Abstract:Unified models capable of interleaved generation have emerged as a promising paradigm, with the community increasingly converging on autoregressive modeling for text and flow matching for image generation. To advance this direction, we propose a unified reinforcement learning framework tailored for interleaved generation. We validate our approach on its fundamental unit: a single round of reasoning-driven image generation, where the model first expands the user prompt through reasoning, followed by image synthesis. Formulating this multimodal generation process as a Markov Decision Process with sparse terminal rewards, we introduce UniGRPO to jointly optimize text and image generation policies using GRPO. Adopting a minimalist methodology to avoid over-design, we leverage established training recipes for both modalities by seamlessly integrating standard GRPO for reasoning and FlowGRPO for visual synthesis.
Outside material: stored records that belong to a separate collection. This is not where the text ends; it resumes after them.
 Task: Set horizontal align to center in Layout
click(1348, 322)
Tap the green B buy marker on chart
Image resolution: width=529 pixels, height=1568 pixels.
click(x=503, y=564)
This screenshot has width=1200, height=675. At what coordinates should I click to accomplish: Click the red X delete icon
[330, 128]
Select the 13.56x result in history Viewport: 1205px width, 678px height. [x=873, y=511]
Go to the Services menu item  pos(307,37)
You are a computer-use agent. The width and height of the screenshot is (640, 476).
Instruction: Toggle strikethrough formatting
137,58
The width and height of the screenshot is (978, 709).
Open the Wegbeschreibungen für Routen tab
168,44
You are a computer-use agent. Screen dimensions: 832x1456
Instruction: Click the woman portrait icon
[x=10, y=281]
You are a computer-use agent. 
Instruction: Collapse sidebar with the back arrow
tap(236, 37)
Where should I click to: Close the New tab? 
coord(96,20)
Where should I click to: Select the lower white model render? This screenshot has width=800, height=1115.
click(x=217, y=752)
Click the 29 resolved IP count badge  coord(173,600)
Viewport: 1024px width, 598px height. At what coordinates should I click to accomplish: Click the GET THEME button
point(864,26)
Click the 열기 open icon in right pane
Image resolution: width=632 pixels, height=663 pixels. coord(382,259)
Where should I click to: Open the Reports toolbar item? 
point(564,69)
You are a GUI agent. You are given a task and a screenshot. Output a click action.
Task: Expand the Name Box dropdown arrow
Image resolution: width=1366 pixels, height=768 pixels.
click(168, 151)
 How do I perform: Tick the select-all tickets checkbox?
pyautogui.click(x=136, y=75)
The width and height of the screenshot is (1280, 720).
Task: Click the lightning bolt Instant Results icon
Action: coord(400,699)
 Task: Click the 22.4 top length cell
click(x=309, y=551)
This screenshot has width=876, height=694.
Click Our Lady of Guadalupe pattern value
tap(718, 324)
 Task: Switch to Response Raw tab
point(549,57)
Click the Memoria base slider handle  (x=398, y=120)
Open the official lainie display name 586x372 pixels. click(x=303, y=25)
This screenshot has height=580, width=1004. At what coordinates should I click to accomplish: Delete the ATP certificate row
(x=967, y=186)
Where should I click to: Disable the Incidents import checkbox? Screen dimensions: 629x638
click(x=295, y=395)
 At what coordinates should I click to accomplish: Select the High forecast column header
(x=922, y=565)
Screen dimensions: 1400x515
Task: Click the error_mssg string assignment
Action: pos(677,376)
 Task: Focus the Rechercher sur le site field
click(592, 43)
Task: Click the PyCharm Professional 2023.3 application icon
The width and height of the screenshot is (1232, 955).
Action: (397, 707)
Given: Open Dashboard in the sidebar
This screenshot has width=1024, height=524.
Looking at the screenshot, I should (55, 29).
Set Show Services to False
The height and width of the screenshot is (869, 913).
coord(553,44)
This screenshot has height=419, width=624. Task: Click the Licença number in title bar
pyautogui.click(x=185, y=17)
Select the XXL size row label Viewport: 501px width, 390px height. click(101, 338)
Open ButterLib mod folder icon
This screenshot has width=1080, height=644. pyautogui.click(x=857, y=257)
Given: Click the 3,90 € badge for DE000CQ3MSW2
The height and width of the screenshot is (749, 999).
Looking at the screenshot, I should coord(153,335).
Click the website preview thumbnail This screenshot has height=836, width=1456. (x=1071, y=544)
To ensure scalability to multi-round interleaved generation, we introduce two critical modifications to the original FlowGRPO: (1) eliminating classifier-free guidance to maintain linear, unbranched rollouts, which is essential for scaling to complex scenarios involving multi-turn interactions and multi-condition generation (e.g., editing); and (2) replacing the standard latent KL penalty with an MSE penalty directly on the velocity fields, providing a more robust and direct regularization signal to mitigate reward hacking effectively. Our experiments demonstrate that this unified training recipe significantly enhances image generation quality through reasoning, providing a robust and scalable baseline for the future post-training of fully interleaved models.